0
votes

I have a oject detection model made using tensorflow object detection api and faster rcnn model. This model is able to detect objects which are clearly visible but fails to detect the objects which are tiny/smaller in size or are at a larger distance.Does anything need to be changed in the faster rcnn config file? If yes, then what is it? And if not then how can this model detect tiny objects?

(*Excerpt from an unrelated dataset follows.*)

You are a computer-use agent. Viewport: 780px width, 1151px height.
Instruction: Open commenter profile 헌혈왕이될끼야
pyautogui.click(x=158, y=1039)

Below is the faster rcnn config file for reference

model {
  faster_rcnn {
    num_classes: 4
    image_resizer {
      keep_aspect_ratio_resizer {
        min_dimension: 600
        max_dimension: 1024
      }
    }
    feature_extractor {
      type: 'faster_rcnn_inception_v2'
      first_stage_features_stride: 16
    }
    first_stage_anchor_generator {
      grid_anchor_generator {
        scales: [0.25, 0.5, 1.0, 2.0]
        aspect_ratios: [0.5, 1.0, 2.0]
        height_stride: 16
        width_stride: 16
      }
    }
    first_stage_box_predictor_conv_hyperparams {
      op: CONV
      regularizer {
        l2_regularizer {
          weight: 0.0
        }
      }
      initializer {
        truncated_normal_initializer {
          stddev: 0.01
        }
      }
    }
    first_stage_nms_score_threshold: 0.0
    first_stage_nms_iou_threshold: 0.7
    first_stage_max_proposals: 300
    first_stage_localization_loss_weight: 2.0
    first_stage_objectness_loss_weight: 1.0
    initial_crop_size: 14
    maxpool_kernel_size: 2
    maxpool_stride: 2
    second_stage_box_predictor {
      mask_rcnn_box_predictor {
        use_dropout: false
        dropout_keep_probability: 1.0
        fc_hyperparams {
          op: FC
          regularizer {
            l2_regularizer {
              weight: 0.0
            }
          }
          initializer {
            variance_scaling_initializer {
              factor: 1.0
              uniform: true
              mode: FAN_AVG
            }
          }
        }
      }
    }
    second_stage_post_processing {
      batch_non_max_suppression {
        score_threshold: 0.0
        iou_threshold: 0.6
        max_detections_per_class: 100
        max_total_detections: 300
      }
      score_converter: SOFTMAX
    }
    second_stage_localization_loss_weight: 2.0
    second_stage_classification_loss_weight: 1.0
  }
}

train_config: {
  batch_size: 1
  optimizer {
    momentum_optimizer: {
      learning_rate: {
        manual_step_learning_rate {
          initial_learning_rate: 0.0002
          schedule {
            step: 3000
            learning_rate: .00002
          }
          schedule {
            step: 15000
            learning_rate: .000002
          }
        }
      }
      momentum_optimizer_value: 0.9
    }
    use_moving_average: false
  }
  gradient_clipping_by_norm: 10.0
  fine_tune_checkpoint: "C:/multi_cat_3/models/research/object_detection/faster_rcnn_inception_v2_coco_2018_01_28/model.ckpt"
  from_detection_checkpoint: true
  load_all_detection_checkpoint_vars: true

  num_steps: 20000
  data_augmentation_options {
    random_horizontal_flip {
    }
  }
}


train_input_reader: {
  tf_record_input_reader {
    input_path: "C:/multi_cat_3/models/research/object_detection/train.record"
  }
  label_map_path: "C:/multi_cat_3/models/research/object_detection/training/labelmap.pbtxt"
}

eval_config: {
  metrics_set: "coco_detection_metrics"
  num_examples: 1311
}

eval_input_reader: {
  tf_record_input_reader {
    input_path: "C:/multi_cat_3/models/research/object_detection/test.record"
  }
  label_map_path: "C:/multi_cat_3/models/research/object_detection/training/labelmap.pbtxt"
  shuffle: false
  num_readers: 1
}
2

2 Answers

0
votes

I guess you need to train the model with similar images you want to test. In your case take images you will be testing and train the model using that dataset. Take the images for the desired height or the distance and label the images as accurate as possible.

I think this will do.

0
votes

COCO metrics defines object sizes as:

small objects: area < 32*2
medium objects: 32*2 < area < 96*2
large objects: area > 96*2

So whichever objects you want to detect, tile/cut the main image to several parts until your object appears larger with reference to an entire image resolution.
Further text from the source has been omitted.